NEW YORK — Atlas Tube will pay the 25% duties levied on its Canadian shipments destined for the United States, the company told customers in a letter dated Thursday May 31.
Atlas Tube, a division of Chicago-based Zekelman Industries, “will pay the import tariff for products shipped to you from our Canadian facilities,” the company said.

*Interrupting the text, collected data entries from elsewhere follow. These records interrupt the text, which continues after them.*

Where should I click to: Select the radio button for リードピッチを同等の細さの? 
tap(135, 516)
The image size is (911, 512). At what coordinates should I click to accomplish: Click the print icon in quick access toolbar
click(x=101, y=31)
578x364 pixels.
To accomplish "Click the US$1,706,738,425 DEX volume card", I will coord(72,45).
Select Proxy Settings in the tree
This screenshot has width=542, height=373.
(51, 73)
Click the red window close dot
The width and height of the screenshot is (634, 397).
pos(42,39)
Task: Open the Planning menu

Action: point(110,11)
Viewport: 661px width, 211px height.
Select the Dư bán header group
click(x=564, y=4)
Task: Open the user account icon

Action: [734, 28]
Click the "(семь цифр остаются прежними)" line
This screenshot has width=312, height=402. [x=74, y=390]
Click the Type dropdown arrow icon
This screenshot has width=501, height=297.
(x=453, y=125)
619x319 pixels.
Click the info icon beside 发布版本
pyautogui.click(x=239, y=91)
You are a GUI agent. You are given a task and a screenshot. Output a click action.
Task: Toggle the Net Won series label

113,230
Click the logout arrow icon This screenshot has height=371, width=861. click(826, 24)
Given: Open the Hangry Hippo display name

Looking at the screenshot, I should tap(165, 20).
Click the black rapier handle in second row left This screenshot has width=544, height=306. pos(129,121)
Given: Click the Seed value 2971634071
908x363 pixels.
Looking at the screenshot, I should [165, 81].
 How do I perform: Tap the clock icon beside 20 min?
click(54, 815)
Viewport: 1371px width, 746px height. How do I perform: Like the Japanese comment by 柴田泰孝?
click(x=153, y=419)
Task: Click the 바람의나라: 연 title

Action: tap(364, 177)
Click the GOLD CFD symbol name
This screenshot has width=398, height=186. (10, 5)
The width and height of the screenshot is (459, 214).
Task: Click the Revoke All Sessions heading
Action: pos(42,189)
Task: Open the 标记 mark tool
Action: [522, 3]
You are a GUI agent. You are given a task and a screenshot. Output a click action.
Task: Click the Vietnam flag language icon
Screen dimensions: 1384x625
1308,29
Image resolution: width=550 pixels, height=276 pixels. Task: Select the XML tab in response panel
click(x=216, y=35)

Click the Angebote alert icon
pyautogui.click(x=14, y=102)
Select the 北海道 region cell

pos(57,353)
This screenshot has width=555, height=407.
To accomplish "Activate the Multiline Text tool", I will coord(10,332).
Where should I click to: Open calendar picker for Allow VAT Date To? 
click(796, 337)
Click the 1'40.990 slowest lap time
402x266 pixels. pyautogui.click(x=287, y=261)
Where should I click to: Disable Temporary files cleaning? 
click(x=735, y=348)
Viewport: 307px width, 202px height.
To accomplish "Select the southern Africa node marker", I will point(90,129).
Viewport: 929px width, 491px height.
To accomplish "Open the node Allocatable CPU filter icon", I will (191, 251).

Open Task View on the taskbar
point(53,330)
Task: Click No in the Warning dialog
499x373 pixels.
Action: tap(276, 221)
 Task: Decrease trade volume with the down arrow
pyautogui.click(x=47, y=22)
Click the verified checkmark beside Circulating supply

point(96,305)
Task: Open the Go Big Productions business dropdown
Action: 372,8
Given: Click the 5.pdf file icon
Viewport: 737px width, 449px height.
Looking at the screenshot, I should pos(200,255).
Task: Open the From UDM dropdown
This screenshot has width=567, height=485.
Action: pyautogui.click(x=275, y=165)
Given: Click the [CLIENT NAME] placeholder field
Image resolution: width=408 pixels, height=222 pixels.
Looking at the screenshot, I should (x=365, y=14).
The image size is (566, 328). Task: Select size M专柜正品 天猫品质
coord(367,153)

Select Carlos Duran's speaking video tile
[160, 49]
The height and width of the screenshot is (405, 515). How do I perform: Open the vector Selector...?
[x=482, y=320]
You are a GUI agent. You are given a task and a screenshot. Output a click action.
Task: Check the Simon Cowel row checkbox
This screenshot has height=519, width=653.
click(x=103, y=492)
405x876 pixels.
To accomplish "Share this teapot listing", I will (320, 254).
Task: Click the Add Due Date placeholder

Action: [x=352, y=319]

Atlas operates a tube mill in Harrow, Ontario, as well as a warehouse in Oak Bluff, Manitoba, along with four facilities in the US.
US President Donald Trump imposed 25% duties on imports of Canadian steel starting June 1, Commerce Secretary Wilbur Ross said on May 31.
“We want to assure you that Atlas Tube is prepared for this development,” the company said. “We anticipate no interruption in supply and have sufficient capacity to supply your structural tubing needs.”
American Metal Market’s assessment of US hollow sections ex-mill ASTM A500 structural tubing prices were flat at $1,100-$1,150 per short ton on May 31, although market participants braced for the impact of finalized Section 232 tariffs.
There’s a question about whether Canadian tube mills could leverage Canadian-US dollar exchange rates to offset some of that 25% duty, one structural tube buyer said on May 31, before hearing of Atlas’ letter.
For Canadian mills to raise their sales prices to US customers by 25% overnight is a “huge, huge increase,” this buyer said, citing Atlas and Welded Tube of Canada as two of his bigger Canadian hollow structural sections suppliers.